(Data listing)

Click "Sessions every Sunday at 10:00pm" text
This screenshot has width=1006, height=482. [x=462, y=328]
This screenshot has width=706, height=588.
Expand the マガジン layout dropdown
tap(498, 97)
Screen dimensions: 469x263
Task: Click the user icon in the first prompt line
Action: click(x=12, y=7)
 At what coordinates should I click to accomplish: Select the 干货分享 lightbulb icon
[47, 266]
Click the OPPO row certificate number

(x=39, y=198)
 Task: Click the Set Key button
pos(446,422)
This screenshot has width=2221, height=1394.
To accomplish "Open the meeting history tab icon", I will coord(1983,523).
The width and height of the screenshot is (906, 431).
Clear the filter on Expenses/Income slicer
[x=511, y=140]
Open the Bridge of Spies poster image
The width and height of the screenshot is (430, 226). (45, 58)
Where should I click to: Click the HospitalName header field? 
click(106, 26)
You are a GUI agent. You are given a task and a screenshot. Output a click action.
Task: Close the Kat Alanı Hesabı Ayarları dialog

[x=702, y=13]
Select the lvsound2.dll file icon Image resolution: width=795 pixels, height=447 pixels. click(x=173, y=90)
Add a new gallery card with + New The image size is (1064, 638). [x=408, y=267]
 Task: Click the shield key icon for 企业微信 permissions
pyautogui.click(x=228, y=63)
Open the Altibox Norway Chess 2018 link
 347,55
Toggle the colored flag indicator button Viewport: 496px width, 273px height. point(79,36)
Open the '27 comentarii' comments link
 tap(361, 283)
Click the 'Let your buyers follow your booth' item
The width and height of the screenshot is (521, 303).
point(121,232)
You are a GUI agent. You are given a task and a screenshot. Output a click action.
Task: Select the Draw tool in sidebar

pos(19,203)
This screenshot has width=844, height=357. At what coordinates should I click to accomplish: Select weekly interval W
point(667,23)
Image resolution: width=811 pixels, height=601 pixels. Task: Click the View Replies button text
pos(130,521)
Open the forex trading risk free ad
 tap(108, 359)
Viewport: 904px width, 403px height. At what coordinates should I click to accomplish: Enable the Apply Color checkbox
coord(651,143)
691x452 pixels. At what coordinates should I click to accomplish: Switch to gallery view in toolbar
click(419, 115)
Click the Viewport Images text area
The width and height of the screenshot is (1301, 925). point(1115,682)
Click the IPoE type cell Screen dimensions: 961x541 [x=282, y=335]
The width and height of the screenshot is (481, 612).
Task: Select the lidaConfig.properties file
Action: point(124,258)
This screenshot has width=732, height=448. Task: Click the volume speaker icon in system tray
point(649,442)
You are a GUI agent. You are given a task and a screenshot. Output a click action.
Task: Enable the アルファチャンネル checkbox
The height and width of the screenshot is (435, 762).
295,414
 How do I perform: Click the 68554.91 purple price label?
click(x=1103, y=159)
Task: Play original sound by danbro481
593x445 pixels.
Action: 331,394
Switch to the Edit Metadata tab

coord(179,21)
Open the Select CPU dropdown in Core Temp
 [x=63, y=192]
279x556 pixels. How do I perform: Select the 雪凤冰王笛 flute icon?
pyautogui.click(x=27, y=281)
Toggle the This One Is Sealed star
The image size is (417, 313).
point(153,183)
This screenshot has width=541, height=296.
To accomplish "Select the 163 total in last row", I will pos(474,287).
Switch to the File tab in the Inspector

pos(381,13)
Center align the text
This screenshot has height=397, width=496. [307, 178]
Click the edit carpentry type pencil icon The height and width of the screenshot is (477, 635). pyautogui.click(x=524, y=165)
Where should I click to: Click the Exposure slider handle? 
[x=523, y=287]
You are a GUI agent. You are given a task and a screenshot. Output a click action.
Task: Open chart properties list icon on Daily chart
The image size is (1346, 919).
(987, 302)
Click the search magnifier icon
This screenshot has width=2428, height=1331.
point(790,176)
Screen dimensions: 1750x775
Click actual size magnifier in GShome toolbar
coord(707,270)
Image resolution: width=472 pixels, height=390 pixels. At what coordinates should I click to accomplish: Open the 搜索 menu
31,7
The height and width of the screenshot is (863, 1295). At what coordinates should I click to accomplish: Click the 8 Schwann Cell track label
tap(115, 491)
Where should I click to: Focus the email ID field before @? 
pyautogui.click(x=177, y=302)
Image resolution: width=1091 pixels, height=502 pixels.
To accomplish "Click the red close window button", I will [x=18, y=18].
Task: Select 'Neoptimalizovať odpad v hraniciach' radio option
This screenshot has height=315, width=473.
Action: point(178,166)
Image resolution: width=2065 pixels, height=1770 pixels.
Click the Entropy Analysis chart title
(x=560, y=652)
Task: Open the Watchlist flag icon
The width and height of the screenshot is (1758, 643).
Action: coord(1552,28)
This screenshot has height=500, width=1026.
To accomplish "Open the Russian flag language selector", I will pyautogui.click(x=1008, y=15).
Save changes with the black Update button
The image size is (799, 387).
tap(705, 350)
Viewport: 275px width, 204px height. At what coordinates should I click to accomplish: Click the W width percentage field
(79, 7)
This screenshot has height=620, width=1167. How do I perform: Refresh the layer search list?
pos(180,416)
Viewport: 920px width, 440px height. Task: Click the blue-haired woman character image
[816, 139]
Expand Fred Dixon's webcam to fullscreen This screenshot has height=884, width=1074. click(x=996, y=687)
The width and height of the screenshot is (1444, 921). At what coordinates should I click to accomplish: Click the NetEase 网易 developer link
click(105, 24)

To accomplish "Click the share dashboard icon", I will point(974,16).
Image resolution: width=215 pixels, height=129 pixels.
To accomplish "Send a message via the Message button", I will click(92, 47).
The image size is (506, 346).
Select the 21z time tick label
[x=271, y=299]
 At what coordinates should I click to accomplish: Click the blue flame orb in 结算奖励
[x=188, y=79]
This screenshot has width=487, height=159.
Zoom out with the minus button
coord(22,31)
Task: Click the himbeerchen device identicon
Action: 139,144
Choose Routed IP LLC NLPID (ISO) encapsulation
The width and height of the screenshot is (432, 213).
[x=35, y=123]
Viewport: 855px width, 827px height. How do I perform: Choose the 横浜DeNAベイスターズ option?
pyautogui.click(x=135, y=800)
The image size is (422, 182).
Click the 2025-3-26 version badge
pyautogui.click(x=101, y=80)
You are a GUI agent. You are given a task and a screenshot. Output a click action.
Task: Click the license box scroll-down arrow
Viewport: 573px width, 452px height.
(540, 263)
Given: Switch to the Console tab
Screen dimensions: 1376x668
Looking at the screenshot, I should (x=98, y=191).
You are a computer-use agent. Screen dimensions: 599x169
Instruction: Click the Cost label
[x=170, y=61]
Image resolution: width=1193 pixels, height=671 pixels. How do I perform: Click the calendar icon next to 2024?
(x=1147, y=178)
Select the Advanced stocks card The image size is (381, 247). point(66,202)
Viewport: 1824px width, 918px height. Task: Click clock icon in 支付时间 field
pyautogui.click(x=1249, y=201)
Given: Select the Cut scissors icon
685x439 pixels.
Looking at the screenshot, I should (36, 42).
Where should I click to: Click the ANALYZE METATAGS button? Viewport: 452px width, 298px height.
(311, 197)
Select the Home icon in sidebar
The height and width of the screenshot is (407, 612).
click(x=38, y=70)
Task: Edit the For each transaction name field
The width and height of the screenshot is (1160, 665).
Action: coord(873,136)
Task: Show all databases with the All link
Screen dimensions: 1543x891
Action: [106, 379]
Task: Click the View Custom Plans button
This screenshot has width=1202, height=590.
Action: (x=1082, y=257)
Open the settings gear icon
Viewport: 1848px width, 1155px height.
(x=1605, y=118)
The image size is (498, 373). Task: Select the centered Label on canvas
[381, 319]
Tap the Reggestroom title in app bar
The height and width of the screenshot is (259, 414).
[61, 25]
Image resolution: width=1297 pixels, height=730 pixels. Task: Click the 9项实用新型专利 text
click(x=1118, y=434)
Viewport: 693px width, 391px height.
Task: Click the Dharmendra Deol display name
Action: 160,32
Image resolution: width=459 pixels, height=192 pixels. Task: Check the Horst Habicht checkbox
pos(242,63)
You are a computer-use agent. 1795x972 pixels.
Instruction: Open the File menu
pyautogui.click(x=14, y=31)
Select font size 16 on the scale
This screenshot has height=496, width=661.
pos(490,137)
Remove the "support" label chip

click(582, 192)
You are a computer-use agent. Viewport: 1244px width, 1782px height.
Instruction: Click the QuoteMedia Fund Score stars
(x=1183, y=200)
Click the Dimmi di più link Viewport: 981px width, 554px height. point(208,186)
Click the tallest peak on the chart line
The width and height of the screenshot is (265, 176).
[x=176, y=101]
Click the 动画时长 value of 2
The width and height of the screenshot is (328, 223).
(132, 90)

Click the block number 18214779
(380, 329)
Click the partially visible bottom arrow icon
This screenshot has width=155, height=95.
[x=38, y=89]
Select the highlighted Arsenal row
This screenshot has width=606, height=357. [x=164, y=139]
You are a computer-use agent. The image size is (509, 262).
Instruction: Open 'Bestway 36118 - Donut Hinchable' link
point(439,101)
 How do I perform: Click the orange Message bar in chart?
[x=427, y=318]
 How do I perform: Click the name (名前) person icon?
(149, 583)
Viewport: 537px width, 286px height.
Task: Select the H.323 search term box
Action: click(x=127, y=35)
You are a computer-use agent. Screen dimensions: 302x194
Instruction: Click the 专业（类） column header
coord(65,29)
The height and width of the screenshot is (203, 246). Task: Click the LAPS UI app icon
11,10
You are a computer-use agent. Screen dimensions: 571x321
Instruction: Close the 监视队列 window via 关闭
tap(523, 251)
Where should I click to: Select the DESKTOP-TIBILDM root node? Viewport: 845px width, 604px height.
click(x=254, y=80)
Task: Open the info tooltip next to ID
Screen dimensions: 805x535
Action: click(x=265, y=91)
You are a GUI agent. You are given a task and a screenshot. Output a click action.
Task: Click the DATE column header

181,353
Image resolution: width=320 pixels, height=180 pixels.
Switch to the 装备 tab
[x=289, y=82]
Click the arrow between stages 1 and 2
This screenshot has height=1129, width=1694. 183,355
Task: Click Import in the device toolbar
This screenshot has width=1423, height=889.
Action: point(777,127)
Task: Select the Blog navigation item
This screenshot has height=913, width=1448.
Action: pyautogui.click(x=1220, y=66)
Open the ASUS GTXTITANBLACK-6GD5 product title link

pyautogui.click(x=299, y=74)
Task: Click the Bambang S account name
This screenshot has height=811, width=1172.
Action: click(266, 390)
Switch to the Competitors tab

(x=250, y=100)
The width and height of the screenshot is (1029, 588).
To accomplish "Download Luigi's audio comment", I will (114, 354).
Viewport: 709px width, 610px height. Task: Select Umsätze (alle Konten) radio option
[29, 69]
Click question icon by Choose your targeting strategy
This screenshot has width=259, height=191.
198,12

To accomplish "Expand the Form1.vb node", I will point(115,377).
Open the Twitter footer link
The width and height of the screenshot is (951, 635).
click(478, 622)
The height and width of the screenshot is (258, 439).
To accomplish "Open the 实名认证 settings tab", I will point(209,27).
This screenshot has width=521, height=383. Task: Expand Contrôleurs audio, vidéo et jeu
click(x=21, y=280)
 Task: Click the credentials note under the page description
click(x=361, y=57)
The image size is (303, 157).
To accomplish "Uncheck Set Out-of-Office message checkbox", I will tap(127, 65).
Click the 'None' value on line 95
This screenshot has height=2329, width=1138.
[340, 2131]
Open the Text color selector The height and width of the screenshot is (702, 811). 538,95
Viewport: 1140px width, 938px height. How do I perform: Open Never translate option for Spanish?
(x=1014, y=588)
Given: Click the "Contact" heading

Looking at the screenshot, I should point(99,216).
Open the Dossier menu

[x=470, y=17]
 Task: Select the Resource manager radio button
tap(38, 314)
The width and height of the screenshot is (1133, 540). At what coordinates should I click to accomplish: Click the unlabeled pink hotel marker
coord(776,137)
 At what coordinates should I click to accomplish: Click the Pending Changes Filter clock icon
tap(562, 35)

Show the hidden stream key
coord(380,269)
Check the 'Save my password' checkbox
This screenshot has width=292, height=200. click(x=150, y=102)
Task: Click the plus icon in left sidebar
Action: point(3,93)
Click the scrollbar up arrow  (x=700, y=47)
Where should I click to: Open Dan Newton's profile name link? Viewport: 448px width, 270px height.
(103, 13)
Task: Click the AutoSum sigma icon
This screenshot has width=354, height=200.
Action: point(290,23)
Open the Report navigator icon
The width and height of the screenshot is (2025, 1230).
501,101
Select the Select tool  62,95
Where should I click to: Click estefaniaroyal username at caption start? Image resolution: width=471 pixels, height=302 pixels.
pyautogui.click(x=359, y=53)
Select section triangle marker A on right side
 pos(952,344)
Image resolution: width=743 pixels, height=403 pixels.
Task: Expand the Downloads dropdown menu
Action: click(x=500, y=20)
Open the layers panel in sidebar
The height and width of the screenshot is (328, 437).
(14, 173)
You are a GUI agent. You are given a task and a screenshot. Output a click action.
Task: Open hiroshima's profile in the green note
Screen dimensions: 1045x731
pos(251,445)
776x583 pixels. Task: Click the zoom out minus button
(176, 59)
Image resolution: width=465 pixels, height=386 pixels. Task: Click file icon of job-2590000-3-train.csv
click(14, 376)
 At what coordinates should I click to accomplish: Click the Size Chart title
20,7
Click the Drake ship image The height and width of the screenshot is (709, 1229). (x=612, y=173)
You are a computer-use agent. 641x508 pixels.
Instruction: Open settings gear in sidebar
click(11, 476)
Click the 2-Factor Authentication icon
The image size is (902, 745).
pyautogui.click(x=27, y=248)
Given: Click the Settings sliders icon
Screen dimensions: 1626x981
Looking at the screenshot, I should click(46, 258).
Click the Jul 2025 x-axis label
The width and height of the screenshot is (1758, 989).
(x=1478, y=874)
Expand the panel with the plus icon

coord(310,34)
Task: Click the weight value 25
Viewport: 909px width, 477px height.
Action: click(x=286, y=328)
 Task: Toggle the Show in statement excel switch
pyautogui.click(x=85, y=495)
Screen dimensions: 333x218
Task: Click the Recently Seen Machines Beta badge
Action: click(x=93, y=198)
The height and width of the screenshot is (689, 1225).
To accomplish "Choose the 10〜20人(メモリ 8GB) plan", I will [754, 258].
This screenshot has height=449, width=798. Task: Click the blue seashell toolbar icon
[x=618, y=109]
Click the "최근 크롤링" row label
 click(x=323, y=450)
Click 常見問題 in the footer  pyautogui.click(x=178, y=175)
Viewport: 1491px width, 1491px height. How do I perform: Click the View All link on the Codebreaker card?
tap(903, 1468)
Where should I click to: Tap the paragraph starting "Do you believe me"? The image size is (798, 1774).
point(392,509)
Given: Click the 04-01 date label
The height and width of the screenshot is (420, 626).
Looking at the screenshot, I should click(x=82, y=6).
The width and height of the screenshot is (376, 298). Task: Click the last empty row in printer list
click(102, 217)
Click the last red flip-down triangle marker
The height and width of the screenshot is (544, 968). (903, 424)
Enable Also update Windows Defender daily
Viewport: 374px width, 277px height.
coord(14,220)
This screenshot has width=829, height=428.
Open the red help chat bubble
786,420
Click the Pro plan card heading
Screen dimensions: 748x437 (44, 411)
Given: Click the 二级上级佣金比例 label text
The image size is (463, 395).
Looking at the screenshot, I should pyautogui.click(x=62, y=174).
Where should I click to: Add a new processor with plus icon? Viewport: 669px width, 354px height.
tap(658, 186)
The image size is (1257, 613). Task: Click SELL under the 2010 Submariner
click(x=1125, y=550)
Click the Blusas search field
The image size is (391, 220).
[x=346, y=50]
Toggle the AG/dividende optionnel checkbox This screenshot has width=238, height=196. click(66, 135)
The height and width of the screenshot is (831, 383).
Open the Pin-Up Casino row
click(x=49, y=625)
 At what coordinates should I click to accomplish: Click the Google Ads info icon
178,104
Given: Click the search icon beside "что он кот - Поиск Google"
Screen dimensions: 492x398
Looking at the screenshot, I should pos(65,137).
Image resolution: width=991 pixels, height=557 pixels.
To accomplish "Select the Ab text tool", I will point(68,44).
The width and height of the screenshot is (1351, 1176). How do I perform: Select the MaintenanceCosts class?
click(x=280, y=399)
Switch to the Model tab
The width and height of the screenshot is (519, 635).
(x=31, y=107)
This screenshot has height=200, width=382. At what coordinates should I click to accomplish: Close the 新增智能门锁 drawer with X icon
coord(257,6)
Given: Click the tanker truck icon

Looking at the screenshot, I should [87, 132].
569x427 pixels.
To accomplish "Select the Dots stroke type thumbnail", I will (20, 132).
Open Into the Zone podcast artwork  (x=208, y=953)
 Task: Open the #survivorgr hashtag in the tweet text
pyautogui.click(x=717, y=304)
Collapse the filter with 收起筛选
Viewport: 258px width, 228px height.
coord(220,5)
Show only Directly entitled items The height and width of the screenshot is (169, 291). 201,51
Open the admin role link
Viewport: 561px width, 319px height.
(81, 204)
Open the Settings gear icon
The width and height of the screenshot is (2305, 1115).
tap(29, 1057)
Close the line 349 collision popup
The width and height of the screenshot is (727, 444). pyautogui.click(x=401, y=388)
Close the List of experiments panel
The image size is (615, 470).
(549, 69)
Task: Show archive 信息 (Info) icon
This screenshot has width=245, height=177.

# Problem:
Copy out, line for line, the stretch of the entries from the line containing "Image resolution: width=465" through the line containing "Click 常見問題 in".

# Answer to the problem:
Image resolution: width=465 pixels, height=386 pixels. Task: Click file icon of job-2590000-3-train.csv
click(14, 376)
 At what coordinates should I click to accomplish: Click the Size Chart title
20,7
Click the Drake ship image The height and width of the screenshot is (709, 1229). (x=612, y=173)
You are a computer-use agent. 641x508 pixels.
Instruction: Open settings gear in sidebar
click(11, 476)
Click the 2-Factor Authentication icon
The image size is (902, 745).
pyautogui.click(x=27, y=248)
Given: Click the Settings sliders icon
Screen dimensions: 1626x981
Looking at the screenshot, I should click(46, 258).
Click the Jul 2025 x-axis label
The width and height of the screenshot is (1758, 989).
(x=1478, y=874)
Expand the panel with the plus icon

coord(310,34)
Task: Click the weight value 25
Viewport: 909px width, 477px height.
Action: click(x=286, y=328)
 Task: Toggle the Show in statement excel switch
pyautogui.click(x=85, y=495)
Screen dimensions: 333x218
Task: Click the Recently Seen Machines Beta badge
Action: click(x=93, y=198)
The height and width of the screenshot is (689, 1225).
To accomplish "Choose the 10〜20人(メモリ 8GB) plan", I will [754, 258].
This screenshot has height=449, width=798. Task: Click the blue seashell toolbar icon
[x=618, y=109]
Click the "최근 크롤링" row label
 click(x=323, y=450)
Click 常見問題 in the footer  pyautogui.click(x=178, y=175)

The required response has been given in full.